Non-verbal communication will become increasingly important.
Watch for behaviour changes, body language and non-verbal signs that may be used to express a feeling or indicate physical discomfort, in which case you may wish to contact the person’s family doctor.
Consider communicating primarily through the senses from the late stage of the disease to end of life
The person will lose their capacity for recognizable speech, although words or phrases may occasionally be uttered. However, even if the person can no longer communicate verbally or recognize you, they likely will still be able to communicate in other ways and feel your affection and reassurance. At this stage, non-verbal communication will become increasingly important. People in this stage experience the world primarily through their senses, so use the senses to maintain a connection.
- Touch: Hold the person’s hand. Give a gentle massage to the hands, legs or feet.
- Smell: The person may enjoy the smell of a favourite perfume, flower or food, which may bring back happy memories.
- Vision: videos can be relaxing, especially ones with scenes of nature and soft, calming sounds.
- Hearing: Reading to the person can be comforting, even if they may not understand the words. The tone and rhythm of your voice may be soothing.What you say is not as important as how you say it. Speak gently and with affection. Your tone can help the person feel safe and relaxed. Read a favourite story or poem. Music is a universal language that promotes wellbeing for most of us. Sing together, play music, especially the type of music the person has enjoyed throughout their life.
Consider spending time outdoors. It makes us all feel better!
As the disease progresses, delusions – namely paranoid beliefs or false accusations – may occur. It is common for people with dementia to believe that their food is poisoned or that their belongings have been stolen. Others may believe that someone is spying on them or trying to hurt them. And some may even accuse their partner of having an affair. Remember that these accusations are the result of the disease; they are not willful or intentional. And although they can be hurtful, try not to take them personally. It is important not to argue with a person with dementia or try to convince them that their perception is not real. Their perception is part of their own reality; try to accept it and meet them where they are.
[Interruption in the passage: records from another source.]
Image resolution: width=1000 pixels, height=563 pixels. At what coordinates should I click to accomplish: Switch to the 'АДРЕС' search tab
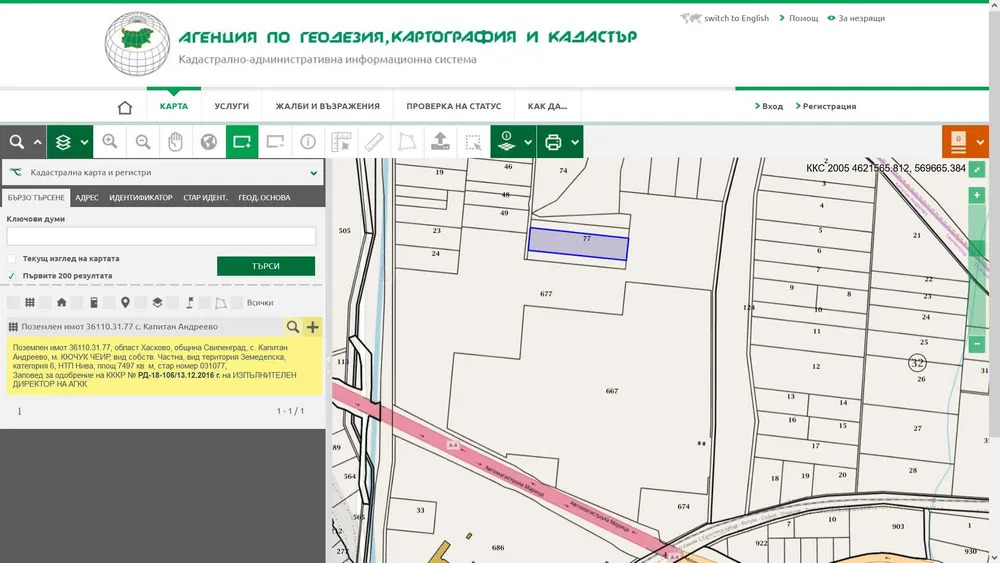[87, 198]
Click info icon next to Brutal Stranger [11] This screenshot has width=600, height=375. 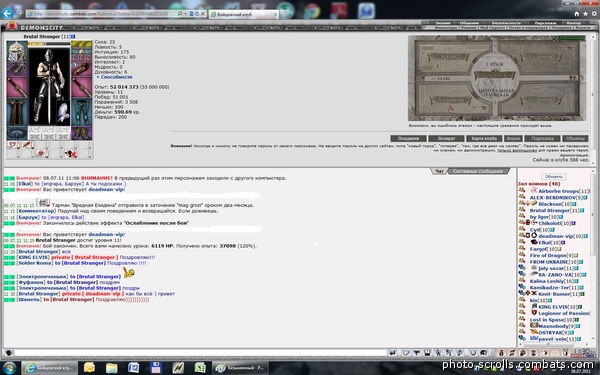click(x=73, y=36)
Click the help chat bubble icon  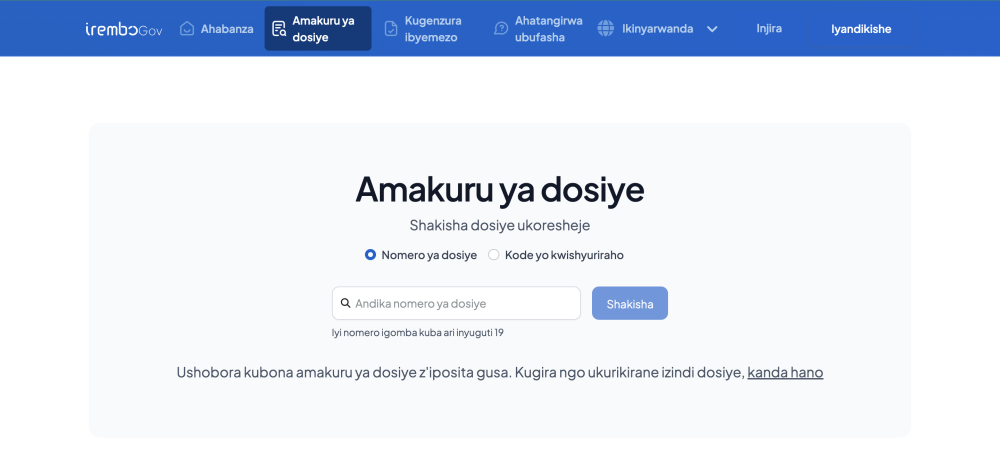(501, 29)
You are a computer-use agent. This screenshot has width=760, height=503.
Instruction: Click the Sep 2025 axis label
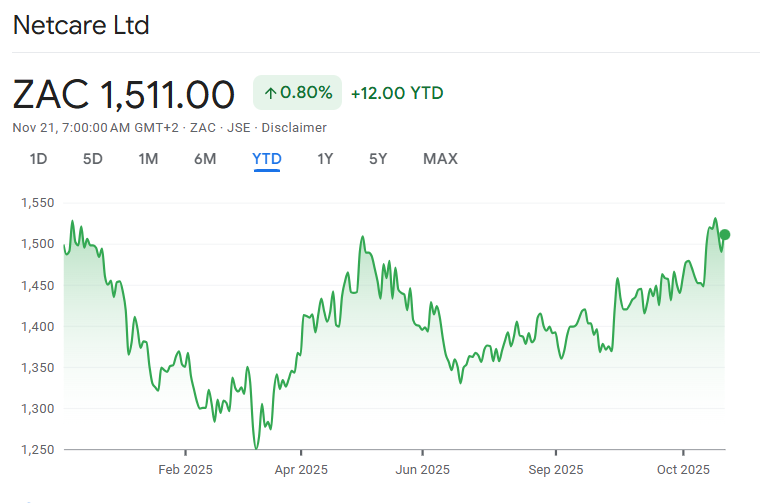click(x=555, y=469)
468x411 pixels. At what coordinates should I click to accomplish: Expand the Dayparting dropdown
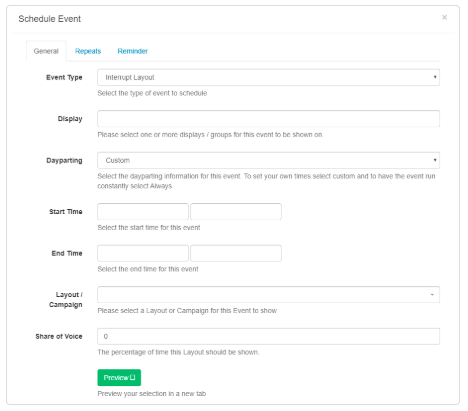coord(268,160)
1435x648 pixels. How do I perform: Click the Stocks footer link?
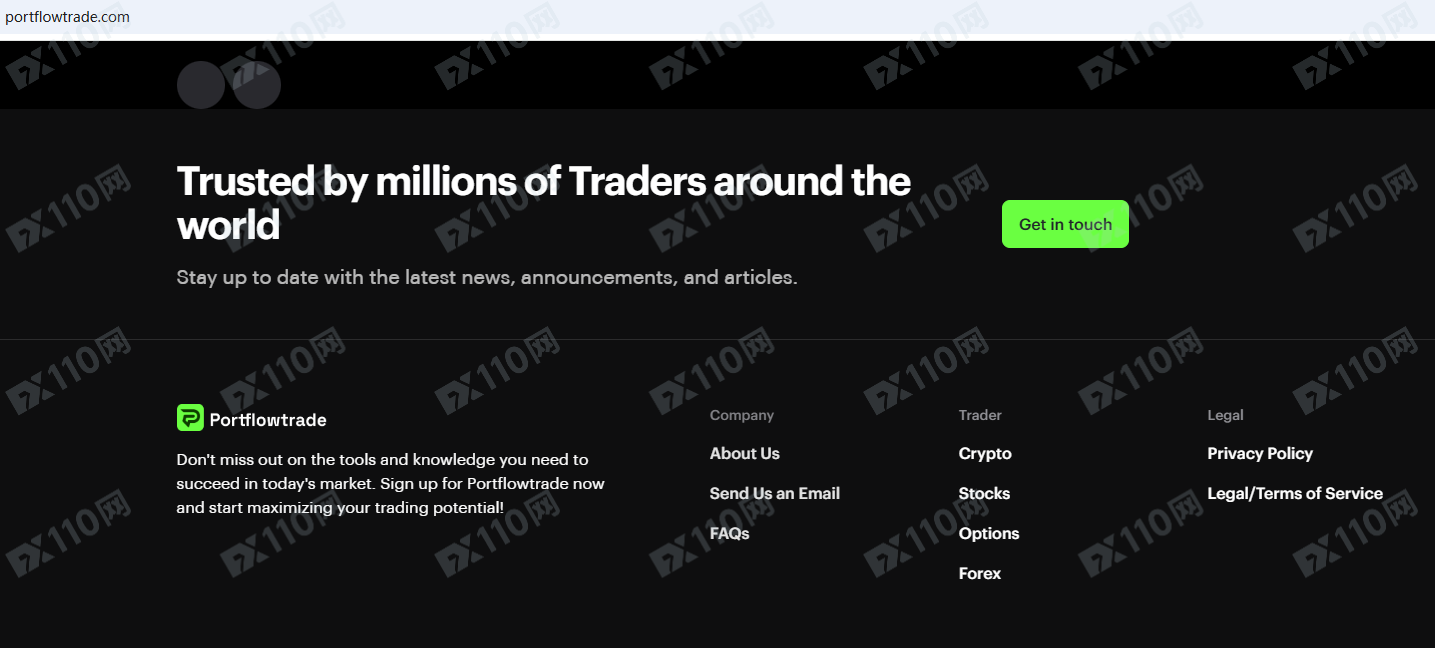point(984,493)
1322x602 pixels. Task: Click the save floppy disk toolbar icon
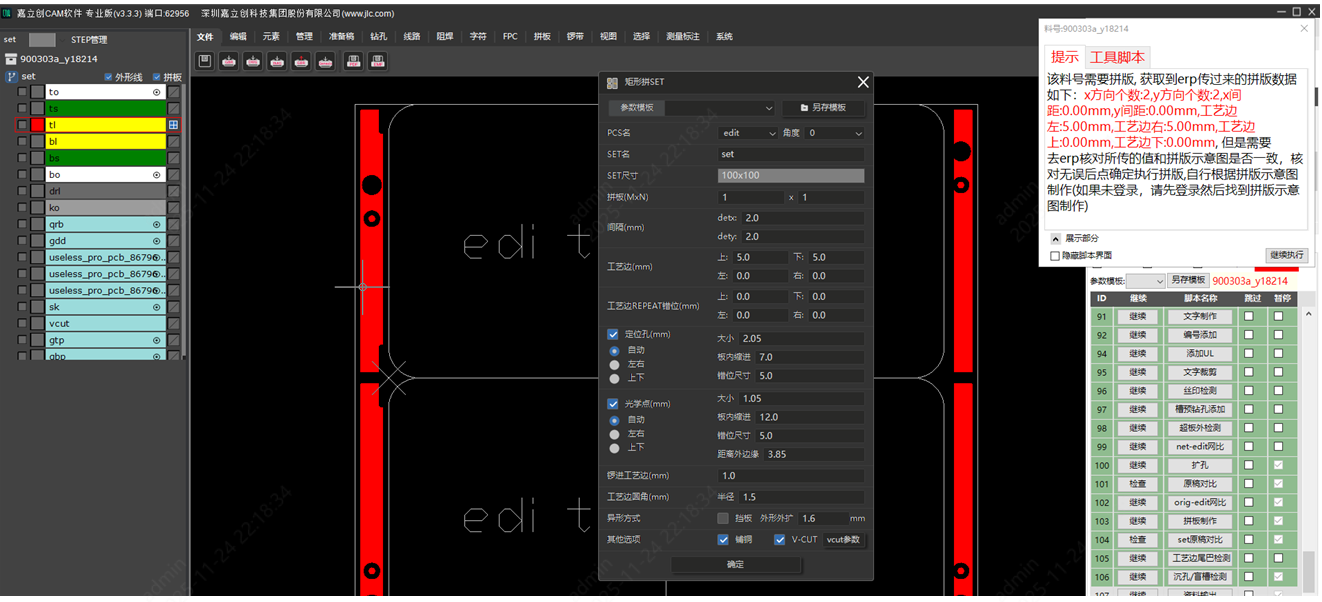205,62
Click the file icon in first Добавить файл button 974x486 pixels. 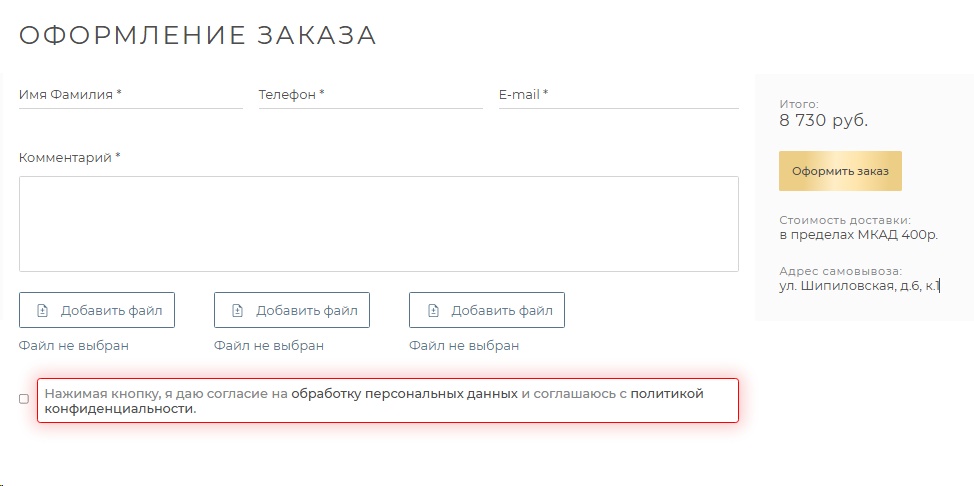(x=42, y=310)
Living with dementia at any stage can be very challenging. Whether you are the person with the disease or someone who supports them, it is normal to feel a variety of emotions throughout all stages of the disease. It is important to acknowledge your feelings, care for yourself and seek the practical help and emotional support that you need. The Alzheimer Society in your community can provide educational resources to help you learn more about the disease, referrals to help you access the practical support you need, and one-on one and group support to help cope with the emotional impact of the disease.
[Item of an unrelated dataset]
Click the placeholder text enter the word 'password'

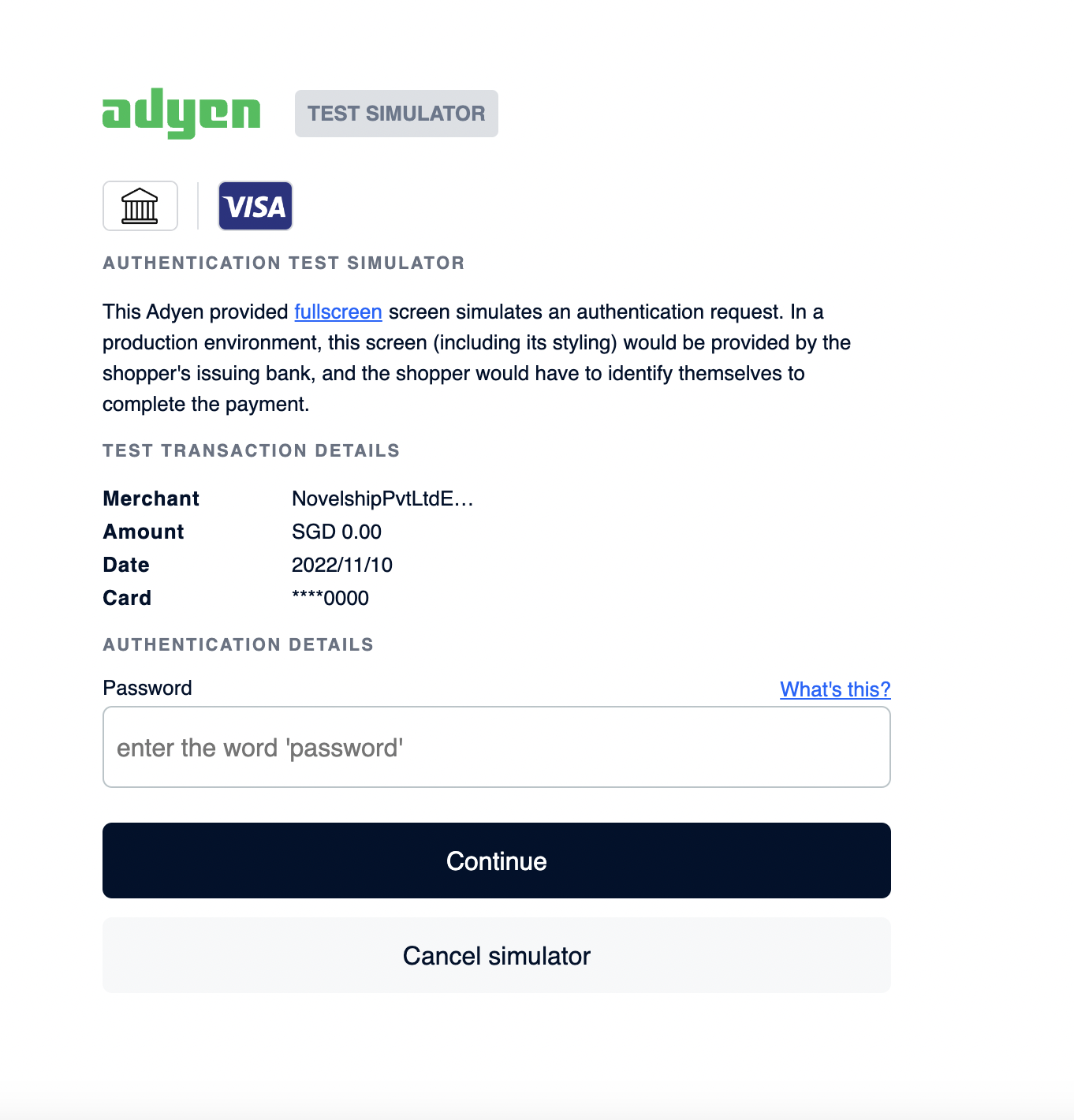(260, 747)
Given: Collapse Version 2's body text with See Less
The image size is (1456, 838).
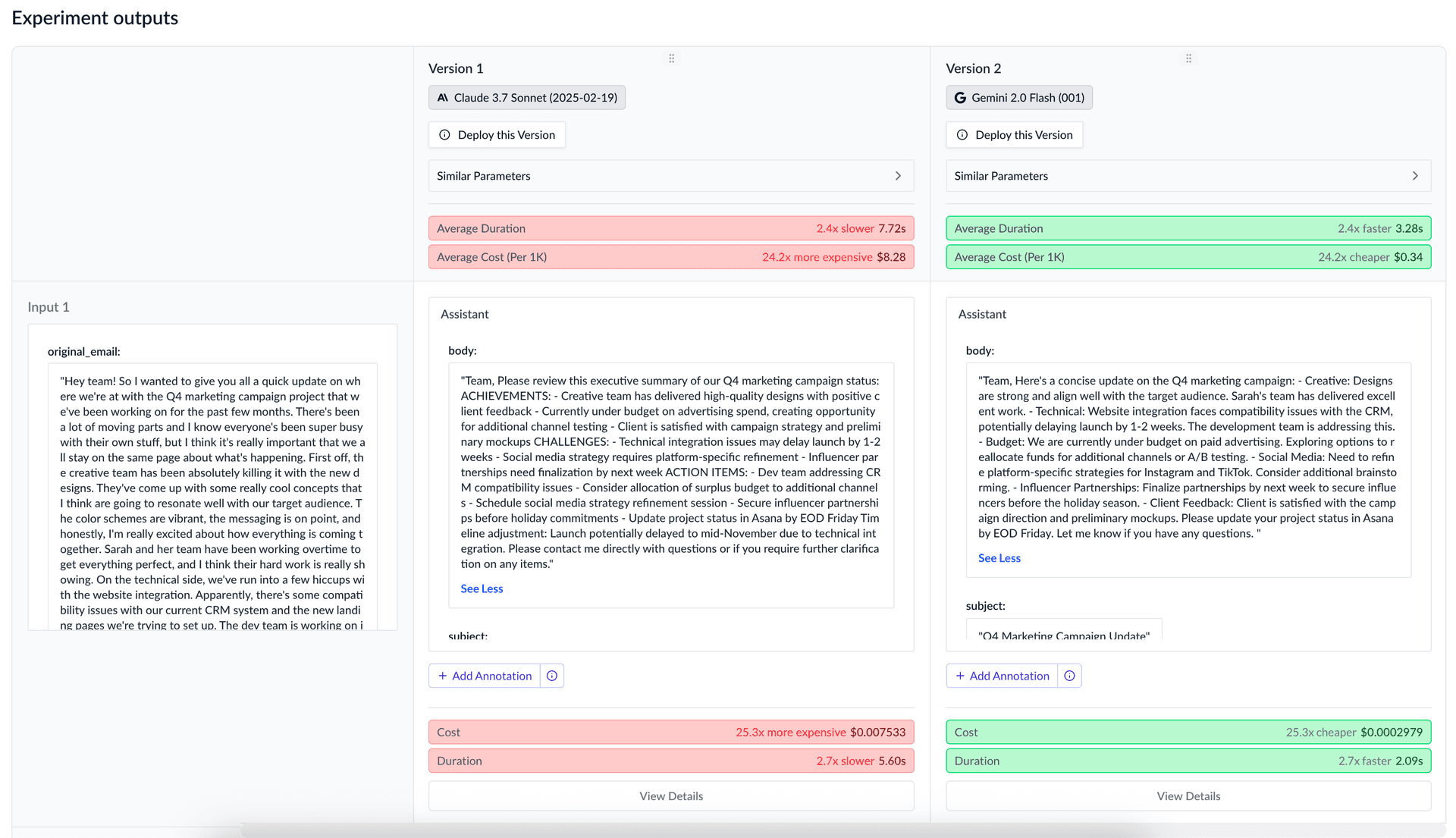Looking at the screenshot, I should coord(999,558).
We are learning more everyday about dementia and how to best provide support to the person with the disease. Much of what we understand comes from people with the disease or caregivers who find solutions to their challenges and share them with others.
COMMUNICATION TIPS FOR CAREGIVERS
Reduce distractions: Communicating is always easier if other things are not happening at the same time. For example, if the TV or radio is distracting the person, turn it off.
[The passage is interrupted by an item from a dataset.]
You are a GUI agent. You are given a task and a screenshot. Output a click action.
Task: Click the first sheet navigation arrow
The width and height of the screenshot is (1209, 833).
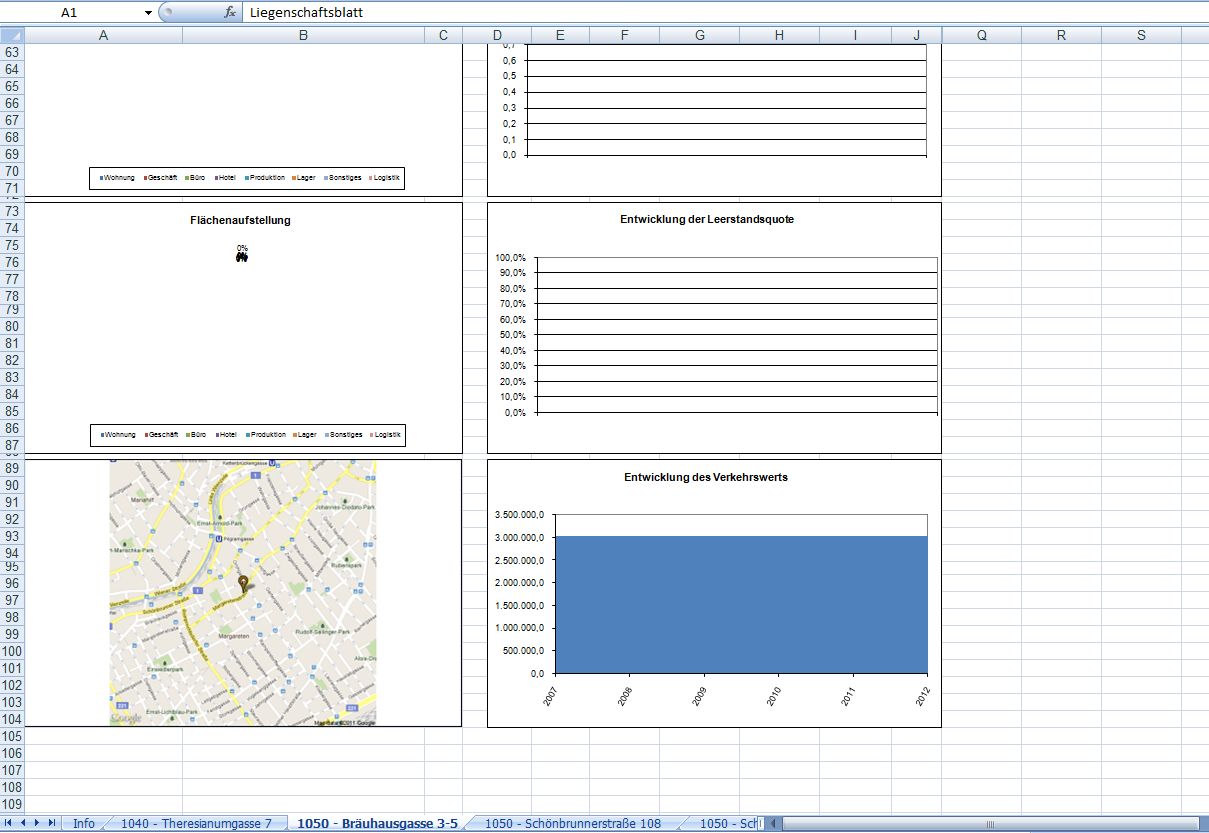tap(9, 823)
Gain attention: Face the person. Making eye contact with the person will help focus their attention. Get close enough so they can see your facial expressions and any gestures you may use. As some people have problems recognizing family and friends, you might want to introduce yourself and remind them who you are. Wear bright colored clothing, use thick pens when leaving notes and brightly colored covers on objects (favorite books, radios, etc.); sight and depth perception begin to fail first through a loss of ability to detect color. Someone with dementia and general aging issues may become confused simply because they have lost the ability to see and place objects and know where they are in relation to their own body.
Be aware of your tone and body language: Remain calm and still and speak in a relaxed tone of voice to put them at ease. Brusque or hurried movement as well as a sharp tone or raised voice may cause distress.
Be clear and concise: Talk slowly and clearly, using short and simple sentences. Use closed-ended questions which are focused and answered using a simple “yes” or “no” instead of open-ended questions, which are time-consuming, may result in unnecessary information, and may require more effort on the part of the person with dementia. Avoid phrases that can be interpreted literally, such as “it’s the cat’s pajamas” or “up to my eyeballs” which might be confusing.
Be respectful: Use the person’s name when addressing them to help them retain a sense of identity. Do not patronize or speak down to the person. Avoid using childish or “elder” talk or any demeaning language. Avoid talking about the person as if they aren’t present. Do not talk over the person. They may still understand what is being said even though they have lost the ability to form the words that are in their mind.
Listen carefully: Listen carefully to what the person is saying and observe both verbal and non-verbal communications. Try not to interrupt the person even if you think you know what they are saying. If the person is having difficulty finding the right words, you can offer a guess as long as they appear to want some help.
Be patient: The person may need more time to process the information so be patient. Provide reassurance. If they are having trouble communicating, tell them that it’s fine and encourage them to keep trying to put their thoughts into words. If they sense you are impatient or agitated, they may feel stressed or frustrated.
Encourage exchange: Make your communication a two-way process that engages the person with dementia. Involve them in the conversation. If you don’t understand what is said, avoid making assumptions. Check back with them to see if you have understood is what they mean.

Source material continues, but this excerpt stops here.